Babine Forest Products was completely destroyed in the explosion and subsequent fire on Jan. 20

Babine Forest Products was completely destroyed in the explosion and subsequent fire on Jan. 20

Babine’s fine appeal still ongoing

It is still unclear how long the process will take.

The appeal process of a fine imposed by WorkSafeBC on Babine Forest Products in 2014 is still ongoing.

In April of 2014, the owners of Babine Forest Products were hit with a $1.01 million fine by WorkSafeBC for the explosion at the mill in 2012. The administrative penalty of $97,500 includes a claims cost levy of $914,139.62, for a total fine of $1,011,639.62.

According to Trish Knight Chernecki, a spokesperson for WorkSafeBC, it is still unclear how long this appeal process will take.

“It is a large undertaking,” she said.

The $1,011,639.62 penalty and cost claim levy was the largest in provincial history, and according to provincial jobs minister Shirley Bond, the maximum amount allowed under WorkSafeBC rules at that time.
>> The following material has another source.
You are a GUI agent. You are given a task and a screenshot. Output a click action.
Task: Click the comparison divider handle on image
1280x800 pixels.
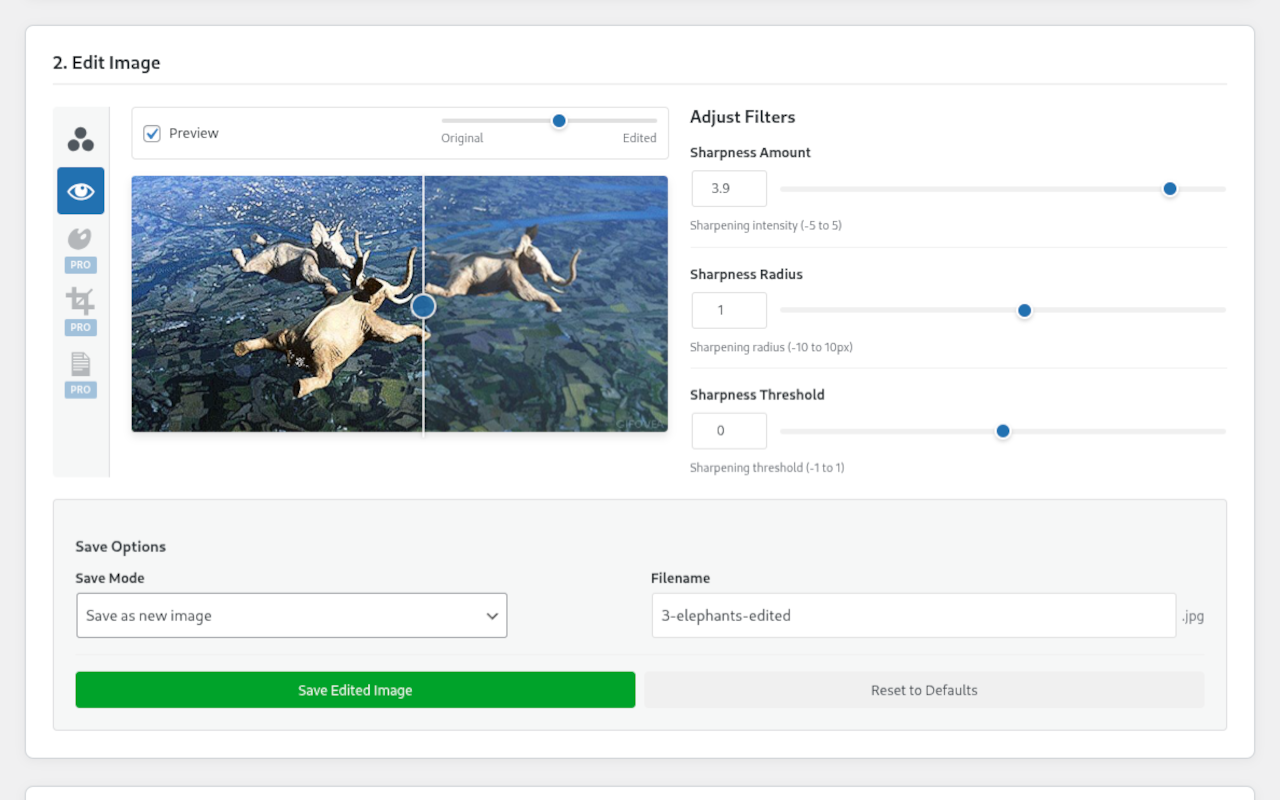click(423, 306)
The fine was issued after the Criminal Justice Branch announced it wasn’t proceeding with criminal charges against the owners of Babine Forest Products due to mistakes made by WorkSafeBC during the investigation.

Shortly after the fine was announced, Babine Forest Products issued a statement saying, “For WorkSafeBC to now propose a significant administrative penalty seems disingenuous, especially in light of this record, and the fact that WorkSafeBC must weigh the same considerations of due diligence as the Crown.”
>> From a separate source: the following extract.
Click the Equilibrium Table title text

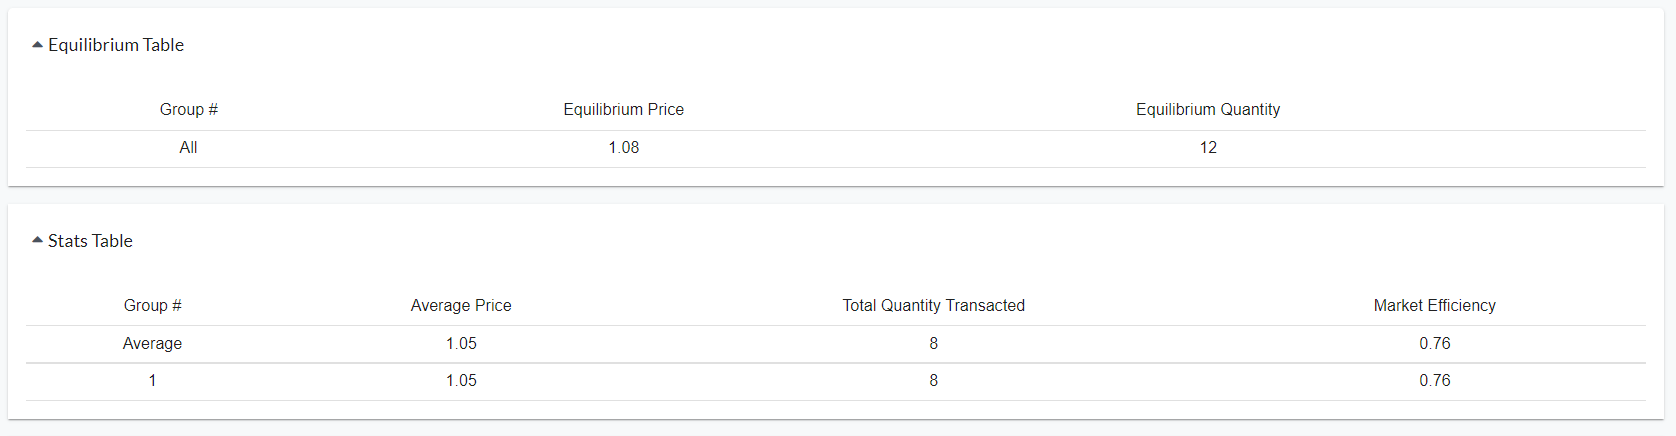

Coroner’s inquests were held in 2015 into the Babine Forest Products explosion, as well as the explosion that occurred three months later at the Lakeland Mills sawmill in Prince George.

The inquest into the Babine explosion concluded Aug. 31, 2015, with 41 recommendations to improve safety in the industry. The deaths of Robert Luggi and Carl Charlie – both killed in the Babine explosion – were ruled accidental.

Earlier this year, five groups from across the province renewed their calls for a public inquiry into the 2012 Lakeland Mills and Babine explosions, saying the inquests held in 2015 left the families and the victims with “more questions than answers.”

The five groups include the United Steelworkers, the B.C. Federation of Labour, the First Nations Summit, the Union of B.C. Indian Chiefs and the B.C. Assembly of First Nations.

A group of workers and family members of victims involved in the 2012 mill explosions launched a class-action lawsuit against WorkSafeBC and the province earlier this year.

The Babine and Decker Lake Forest Products sawmills are a joint venture between Hampton Affiliates and the Burns Lake Native Development Corporation. Hampton Affiliates, the majority shareholder in Babine Forest Products, is a family-owned forest products business headquartered in the U.S., with operations in Washington, Oregon and British Columbia.